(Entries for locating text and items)
§
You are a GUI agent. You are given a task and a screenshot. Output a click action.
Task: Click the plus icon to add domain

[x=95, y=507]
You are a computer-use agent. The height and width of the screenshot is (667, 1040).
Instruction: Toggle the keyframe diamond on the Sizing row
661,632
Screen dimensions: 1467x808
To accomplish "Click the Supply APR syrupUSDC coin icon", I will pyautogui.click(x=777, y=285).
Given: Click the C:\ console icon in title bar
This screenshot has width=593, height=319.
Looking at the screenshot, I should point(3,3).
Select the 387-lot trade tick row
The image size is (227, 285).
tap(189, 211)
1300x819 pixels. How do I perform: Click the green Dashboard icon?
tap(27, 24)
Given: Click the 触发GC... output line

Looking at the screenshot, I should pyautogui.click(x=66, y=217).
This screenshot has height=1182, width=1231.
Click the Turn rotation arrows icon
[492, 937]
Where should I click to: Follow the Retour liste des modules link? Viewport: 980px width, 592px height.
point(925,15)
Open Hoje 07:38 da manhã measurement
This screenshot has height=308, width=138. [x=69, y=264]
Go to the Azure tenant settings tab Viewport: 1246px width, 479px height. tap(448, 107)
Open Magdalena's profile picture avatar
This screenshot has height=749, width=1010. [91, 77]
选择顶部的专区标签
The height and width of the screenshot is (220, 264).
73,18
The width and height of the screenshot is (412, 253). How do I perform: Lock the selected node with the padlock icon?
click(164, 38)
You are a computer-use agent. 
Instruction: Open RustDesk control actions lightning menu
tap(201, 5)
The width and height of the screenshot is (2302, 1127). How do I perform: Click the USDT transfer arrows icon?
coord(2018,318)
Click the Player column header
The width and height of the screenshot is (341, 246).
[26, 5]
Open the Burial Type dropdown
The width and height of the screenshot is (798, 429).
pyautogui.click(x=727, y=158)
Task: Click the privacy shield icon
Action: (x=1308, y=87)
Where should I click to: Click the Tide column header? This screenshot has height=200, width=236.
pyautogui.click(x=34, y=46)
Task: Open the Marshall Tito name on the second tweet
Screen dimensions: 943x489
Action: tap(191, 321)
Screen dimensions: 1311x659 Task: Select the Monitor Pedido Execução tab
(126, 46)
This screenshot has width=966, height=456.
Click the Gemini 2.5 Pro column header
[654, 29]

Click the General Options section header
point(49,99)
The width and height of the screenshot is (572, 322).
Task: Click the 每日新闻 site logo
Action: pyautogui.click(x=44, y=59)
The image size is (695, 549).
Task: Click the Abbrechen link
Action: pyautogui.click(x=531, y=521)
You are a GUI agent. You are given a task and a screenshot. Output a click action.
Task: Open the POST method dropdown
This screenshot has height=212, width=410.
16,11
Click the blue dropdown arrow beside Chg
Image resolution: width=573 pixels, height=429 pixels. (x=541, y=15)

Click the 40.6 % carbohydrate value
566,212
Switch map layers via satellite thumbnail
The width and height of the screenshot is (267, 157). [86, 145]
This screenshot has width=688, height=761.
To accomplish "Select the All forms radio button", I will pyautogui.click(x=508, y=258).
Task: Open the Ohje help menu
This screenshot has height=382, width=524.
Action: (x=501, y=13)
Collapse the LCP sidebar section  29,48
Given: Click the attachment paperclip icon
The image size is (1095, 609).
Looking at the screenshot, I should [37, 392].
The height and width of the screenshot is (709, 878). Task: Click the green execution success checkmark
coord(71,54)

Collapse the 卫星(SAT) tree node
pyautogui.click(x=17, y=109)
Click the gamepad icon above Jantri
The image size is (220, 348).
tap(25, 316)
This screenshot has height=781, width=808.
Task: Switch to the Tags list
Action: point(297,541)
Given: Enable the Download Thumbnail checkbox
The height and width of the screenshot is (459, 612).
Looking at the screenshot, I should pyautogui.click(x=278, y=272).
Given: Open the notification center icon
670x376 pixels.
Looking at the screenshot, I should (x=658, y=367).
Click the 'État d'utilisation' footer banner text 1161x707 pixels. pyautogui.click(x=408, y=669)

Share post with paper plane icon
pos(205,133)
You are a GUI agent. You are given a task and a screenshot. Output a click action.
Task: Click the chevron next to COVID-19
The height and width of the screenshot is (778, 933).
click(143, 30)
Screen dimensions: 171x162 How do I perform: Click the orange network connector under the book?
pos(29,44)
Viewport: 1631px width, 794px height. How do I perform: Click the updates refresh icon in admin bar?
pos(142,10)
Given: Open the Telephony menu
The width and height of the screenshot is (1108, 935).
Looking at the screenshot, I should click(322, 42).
§
▸ **What the task requires**: Swap every "Viewport" in the listing for "Window" and write out all the lines again, leaving everything else unchanged.

▸ **Exercise solution**:
You are a GUI agent. You are given a task and a screenshot. Output a click action.
Task: Click the plus icon to add domain

[x=95, y=507]
You are a computer-use agent. The height and width of the screenshot is (667, 1040).
Instruction: Toggle the keyframe diamond on the Sizing row
661,632
Screen dimensions: 1467x808
To accomplish "Click the Supply APR syrupUSDC coin icon", I will pyautogui.click(x=777, y=285).
Given: Click the C:\ console icon in title bar
This screenshot has width=593, height=319.
Looking at the screenshot, I should point(3,3).
Select the 387-lot trade tick row
The image size is (227, 285).
tap(189, 211)
1300x819 pixels. How do I perform: Click the green Dashboard icon?
tap(27, 24)
Given: Click the 触发GC... output line

Looking at the screenshot, I should pyautogui.click(x=66, y=217).
This screenshot has height=1182, width=1231.
Click the Turn rotation arrows icon
[492, 937]
Where should I click to: Follow the Retour liste des modules link? Window: 980px width, 592px height.
point(925,15)
Open Hoje 07:38 da manhã measurement
This screenshot has height=308, width=138. [x=69, y=264]
Go to the Azure tenant settings tab Window: 1246px width, 479px height. tap(448, 107)
Open Magdalena's profile picture avatar
This screenshot has height=749, width=1010. [91, 77]
选择顶部的专区标签
The height and width of the screenshot is (220, 264).
73,18
The width and height of the screenshot is (412, 253). How do I perform: Lock the selected node with the padlock icon?
click(164, 38)
You are a computer-use agent. 
Instruction: Open RustDesk control actions lightning menu
tap(201, 5)
The width and height of the screenshot is (2302, 1127). How do I perform: Click the USDT transfer arrows icon?
coord(2018,318)
Click the Player column header
The width and height of the screenshot is (341, 246).
[26, 5]
Open the Burial Type dropdown
The width and height of the screenshot is (798, 429).
pyautogui.click(x=727, y=158)
Task: Click the privacy shield icon
Action: (x=1308, y=87)
Where should I click to: Click the Tide column header? This screenshot has height=200, width=236.
pyautogui.click(x=34, y=46)
Task: Open the Marshall Tito name on the second tweet
Screen dimensions: 943x489
Action: tap(191, 321)
Screen dimensions: 1311x659 Task: Select the Monitor Pedido Execução tab
(126, 46)
This screenshot has width=966, height=456.
Click the Gemini 2.5 Pro column header
[654, 29]

Click the General Options section header
point(49,99)
The width and height of the screenshot is (572, 322).
Task: Click the 每日新闻 site logo
Action: pyautogui.click(x=44, y=59)
The image size is (695, 549).
Task: Click the Abbrechen link
Action: pyautogui.click(x=531, y=521)
You are a GUI agent. You are given a task and a screenshot. Output a click action.
Task: Open the POST method dropdown
This screenshot has height=212, width=410.
16,11
Click the blue dropdown arrow beside Chg
Image resolution: width=573 pixels, height=429 pixels. (x=541, y=15)

Click the 40.6 % carbohydrate value
566,212
Switch map layers via satellite thumbnail
The width and height of the screenshot is (267, 157). [86, 145]
This screenshot has width=688, height=761.
To accomplish "Select the All forms radio button", I will pyautogui.click(x=508, y=258).
Task: Open the Ohje help menu
This screenshot has height=382, width=524.
Action: (x=501, y=13)
Collapse the LCP sidebar section  29,48
Given: Click the attachment paperclip icon
The image size is (1095, 609).
Looking at the screenshot, I should [37, 392].
The height and width of the screenshot is (709, 878). Task: Click the green execution success checkmark
coord(71,54)

Collapse the 卫星(SAT) tree node
pyautogui.click(x=17, y=109)
Click the gamepad icon above Jantri
The image size is (220, 348).
tap(25, 316)
This screenshot has height=781, width=808.
Task: Switch to the Tags list
Action: point(297,541)
Given: Enable the Download Thumbnail checkbox
The height and width of the screenshot is (459, 612).
Looking at the screenshot, I should pyautogui.click(x=278, y=272).
Given: Open the notification center icon
670x376 pixels.
Looking at the screenshot, I should (x=658, y=367).
Click the 'État d'utilisation' footer banner text 1161x707 pixels. pyautogui.click(x=408, y=669)

Share post with paper plane icon
pos(205,133)
You are a GUI agent. You are given a task and a screenshot. Output a click action.
Task: Click the chevron next to COVID-19
The height and width of the screenshot is (778, 933).
click(143, 30)
Screen dimensions: 171x162 How do I perform: Click the orange network connector under the book?
pos(29,44)
Window: 1631px width, 794px height. How do I perform: Click the updates refresh icon in admin bar?
pos(142,10)
Given: Open the Telephony menu
The width and height of the screenshot is (1108, 935).
Looking at the screenshot, I should click(322, 42).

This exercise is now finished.